This is a pretty harrowing book and I spent the most of it trying to figure out if it was a novel or a memoir. I think it’s kind of both and kind of a deeply autobiographical novel. It shares a lot of similarities in form and structure (but not plot) to Maxine Hong Kingston’s Woman Warrior, in the ways of mixing myth and spirituality in with real life events and trauma for figurative reasons, but also without highlighting these elements as figurative at all.
The story is about a young Inuit woman growing up, experiencing horrific sexual violence from multiple different abusers at different times in her life, growing into the person she is today with a strong sense of spirituality and distrust of men, and figuring out who she is and her place in the world. There’s some really fascinating elements of mythical fiction or kind of magical realism throughout as well. There’s the everpresent and ever-discomforting going back and forth between sexuality and sexual violence and how there’s both a cyclical nature to the ways in which these interweave the narrator’s life.

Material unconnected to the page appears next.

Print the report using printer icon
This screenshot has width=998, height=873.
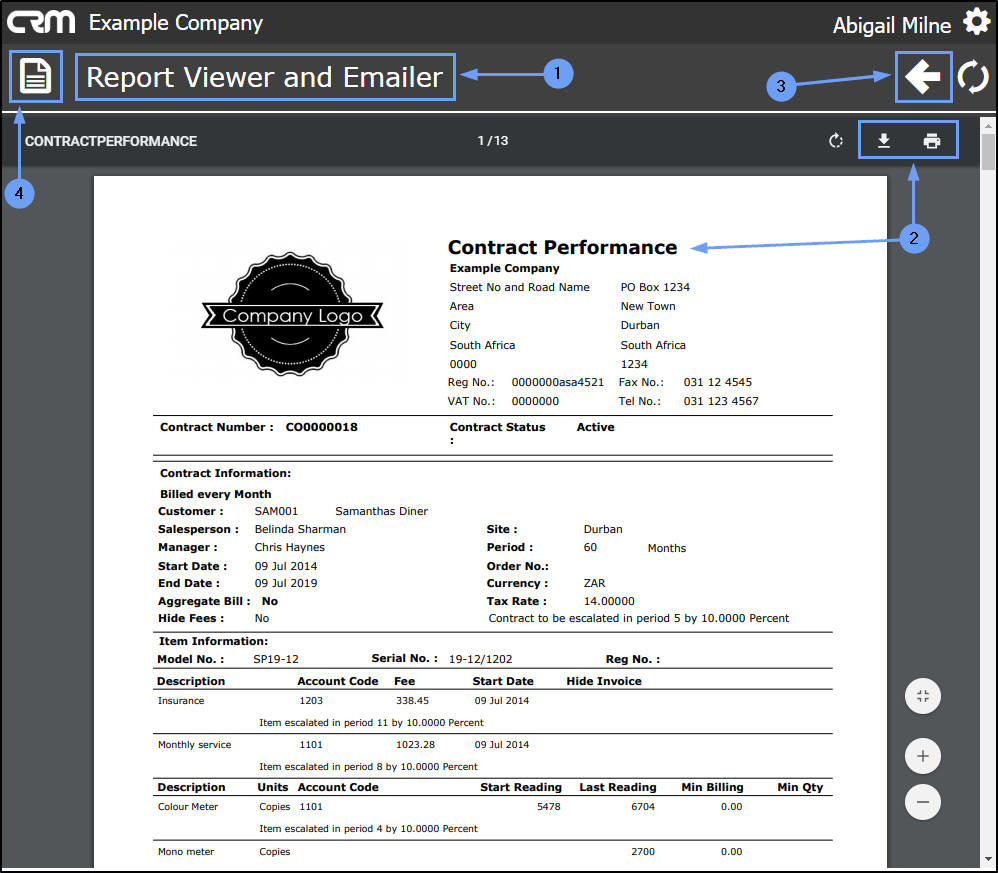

The star of this book though, and I don’t know if this is only the audiobook or if it’s written into the print version at all is the performance of the author as the reader. Both the narrator and the author are throat singers, and the narration style of the author’s reading includes a lot of use of throat singing to punctuate, create meaning and intimacy, and as a transition between sections. I can’t claim to know much of anything about the art form, but it does add intimacy and authenticity to the story. The author’s small voice (this may be her real speaking voice, but she also sometimes uses other louder voices, showing this as a choice) also adds to the sense of vulnerability of the narrator throughout.